*What you should do*:
Copy nothing but the lines from the one containing "Finances (1148, 274)" through the last line of the records, repeated exactly and without pictures.
--- START ---
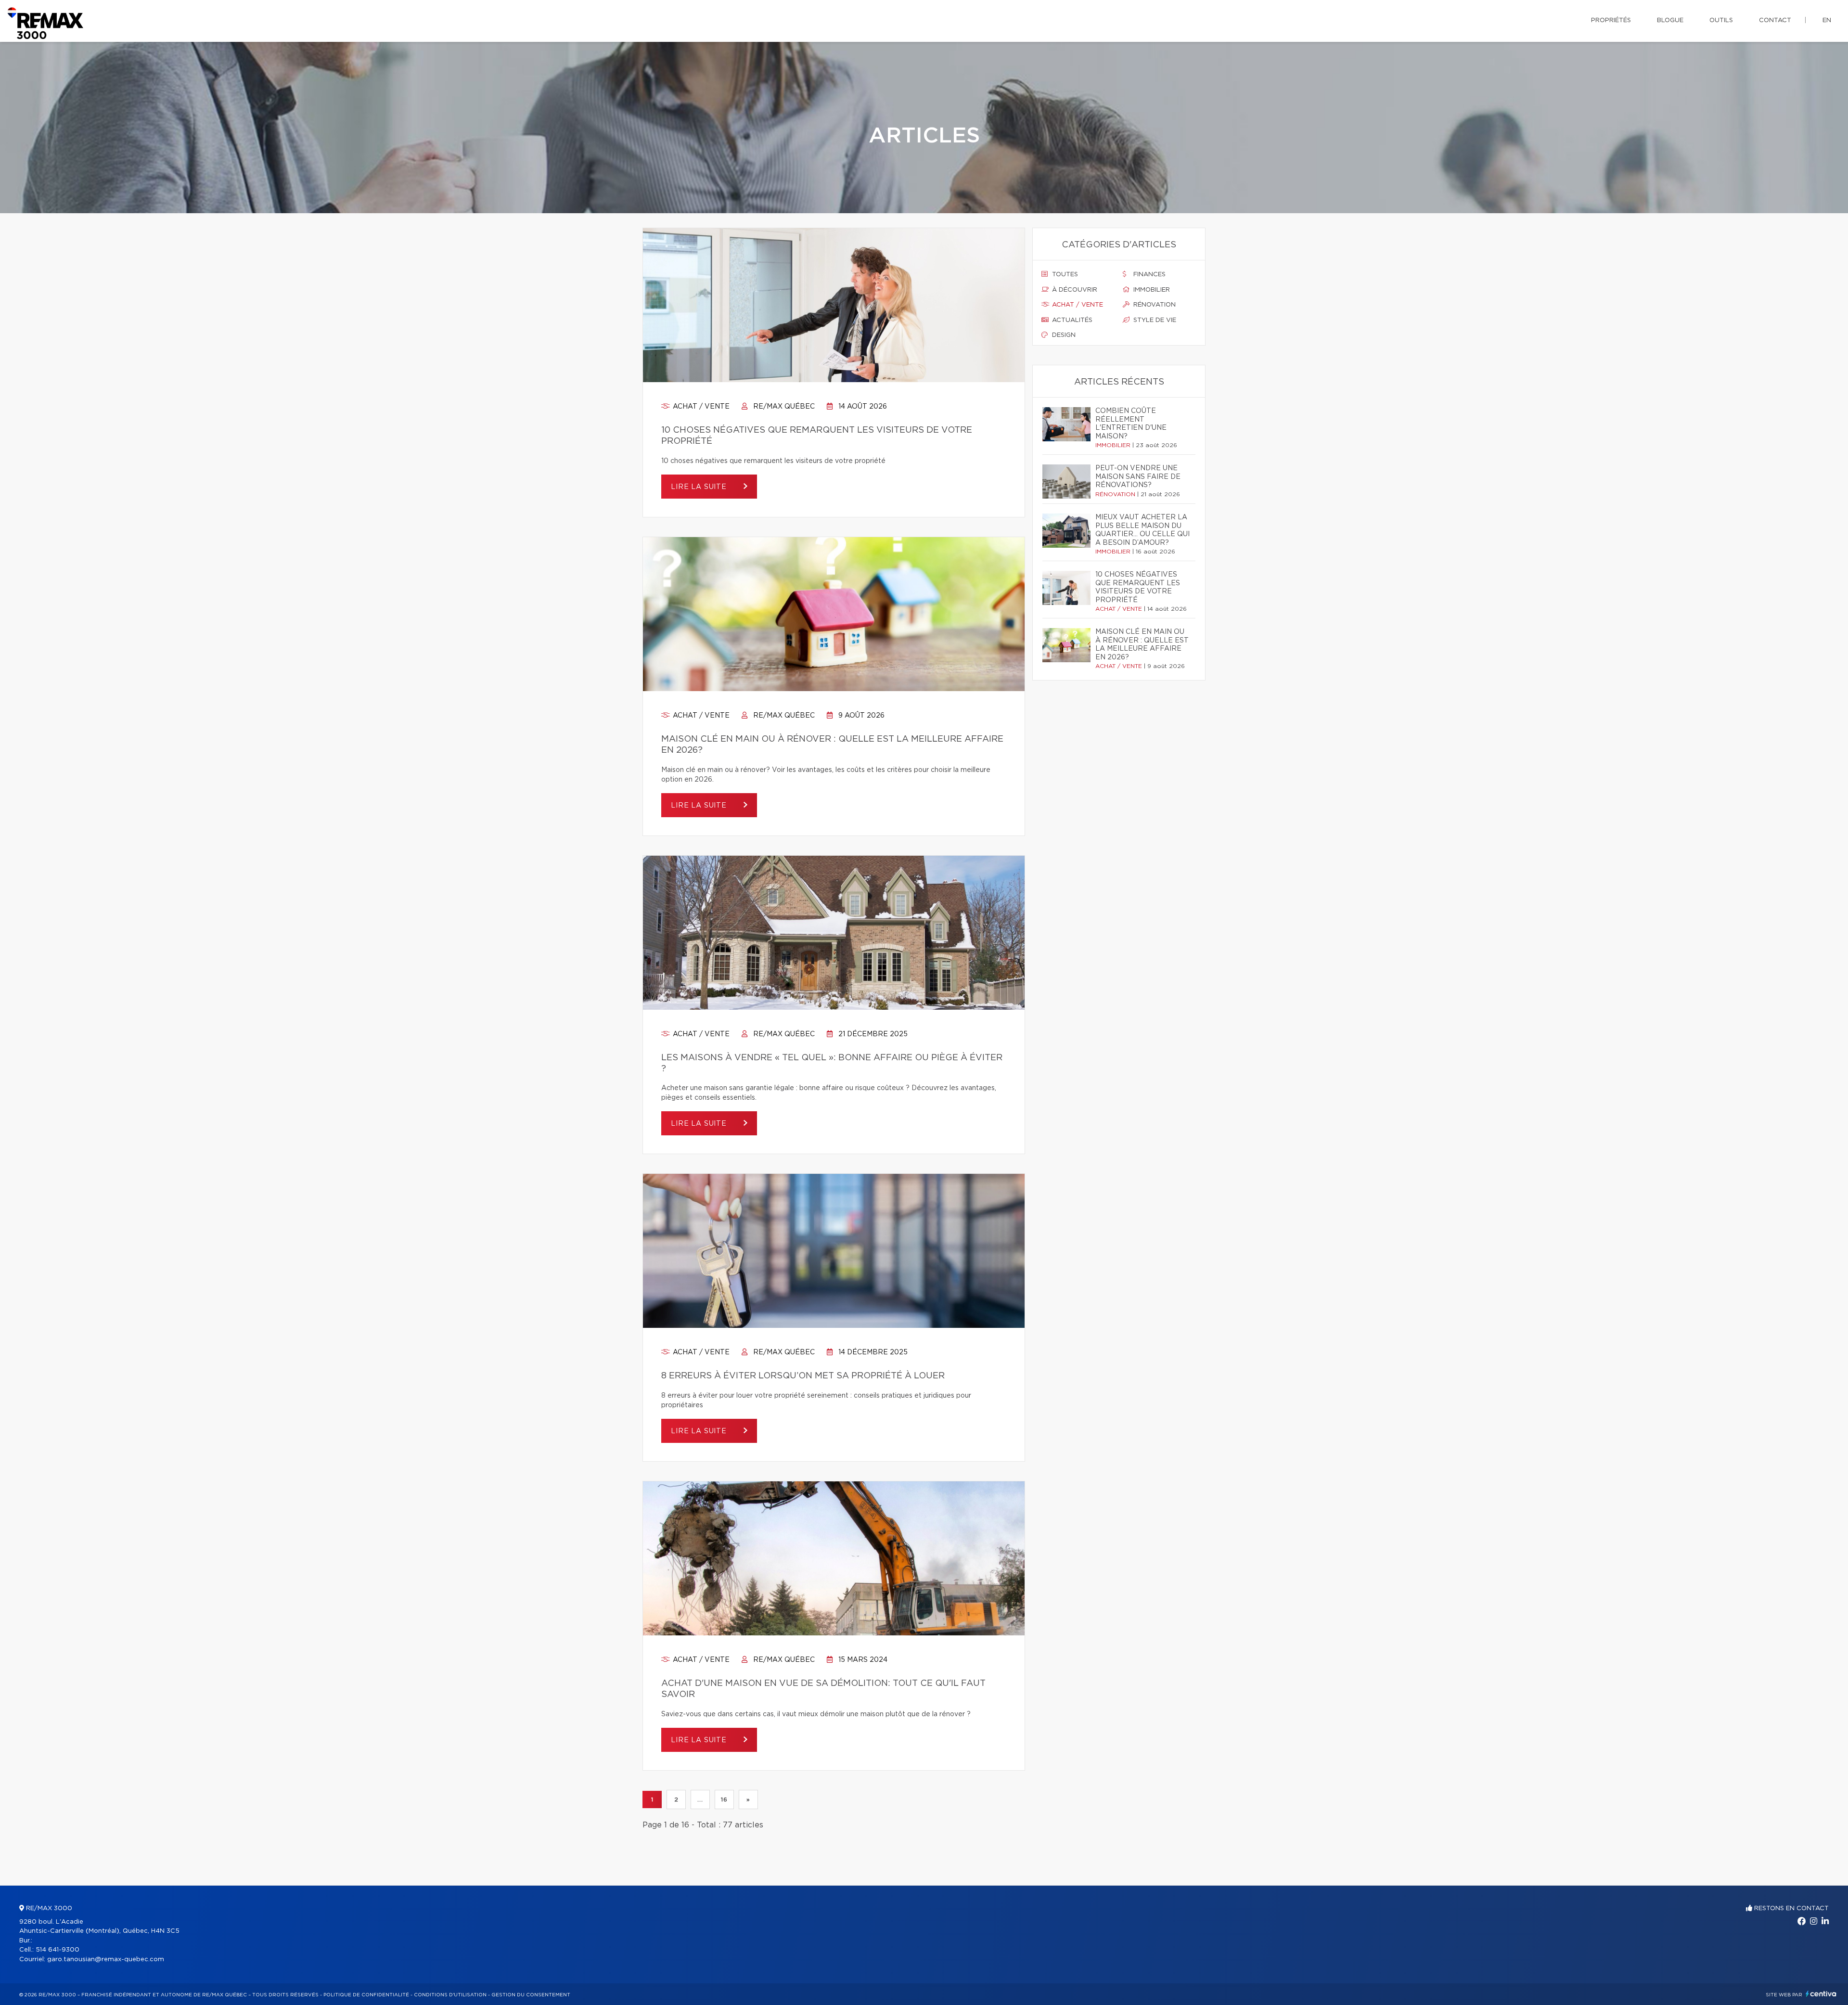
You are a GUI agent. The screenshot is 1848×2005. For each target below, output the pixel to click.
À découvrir (1073, 290)
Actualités (1071, 320)
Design (1063, 335)
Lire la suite (700, 487)
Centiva (1821, 1994)
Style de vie (1153, 320)
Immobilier (1150, 290)
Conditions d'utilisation (450, 1994)
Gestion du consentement (530, 1994)
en (1826, 20)
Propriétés (1611, 20)
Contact (1775, 20)
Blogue (1670, 20)
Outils (1721, 20)
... (700, 1799)
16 (724, 1799)
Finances (1148, 274)
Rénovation (1153, 305)
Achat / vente (700, 406)
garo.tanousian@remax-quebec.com (105, 1959)
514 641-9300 (57, 1950)
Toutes (1064, 274)
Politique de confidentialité (366, 1994)
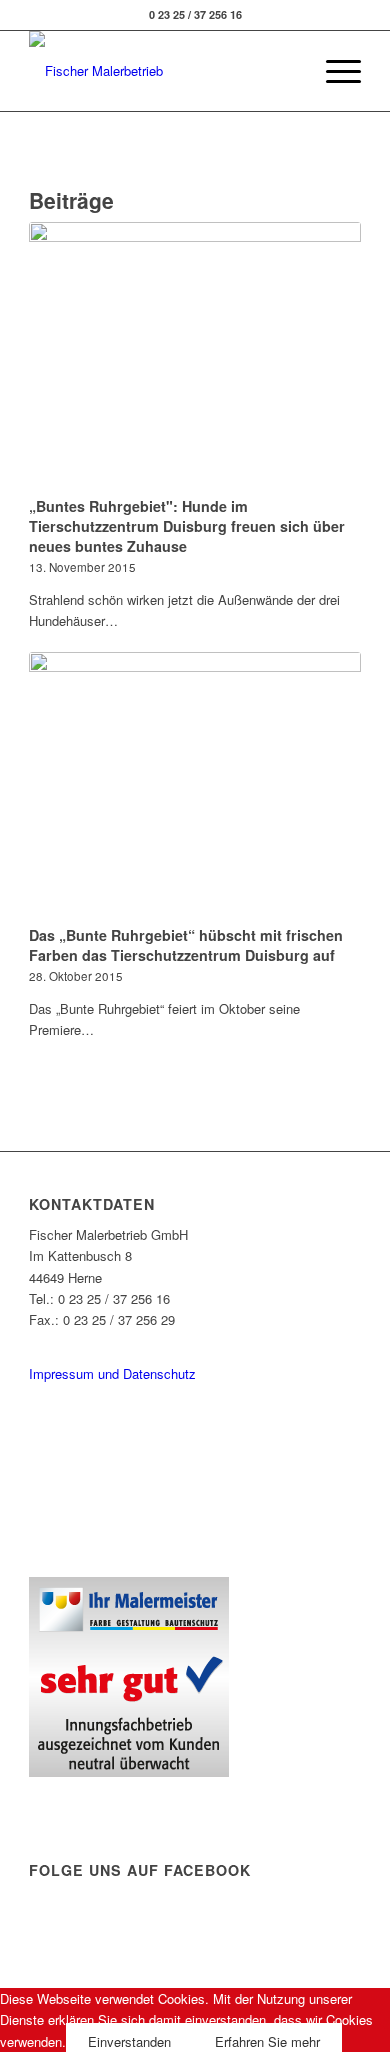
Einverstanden (129, 2041)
--- END ---
*Answer*:
Finances (1148, 274)
Rénovation (1153, 305)
Achat / vente (700, 406)
garo.tanousian@remax-quebec.com (105, 1959)
514 641-9300 (57, 1950)
Toutes (1064, 274)
Politique de confidentialité (366, 1994)
Einverstanden (129, 2041)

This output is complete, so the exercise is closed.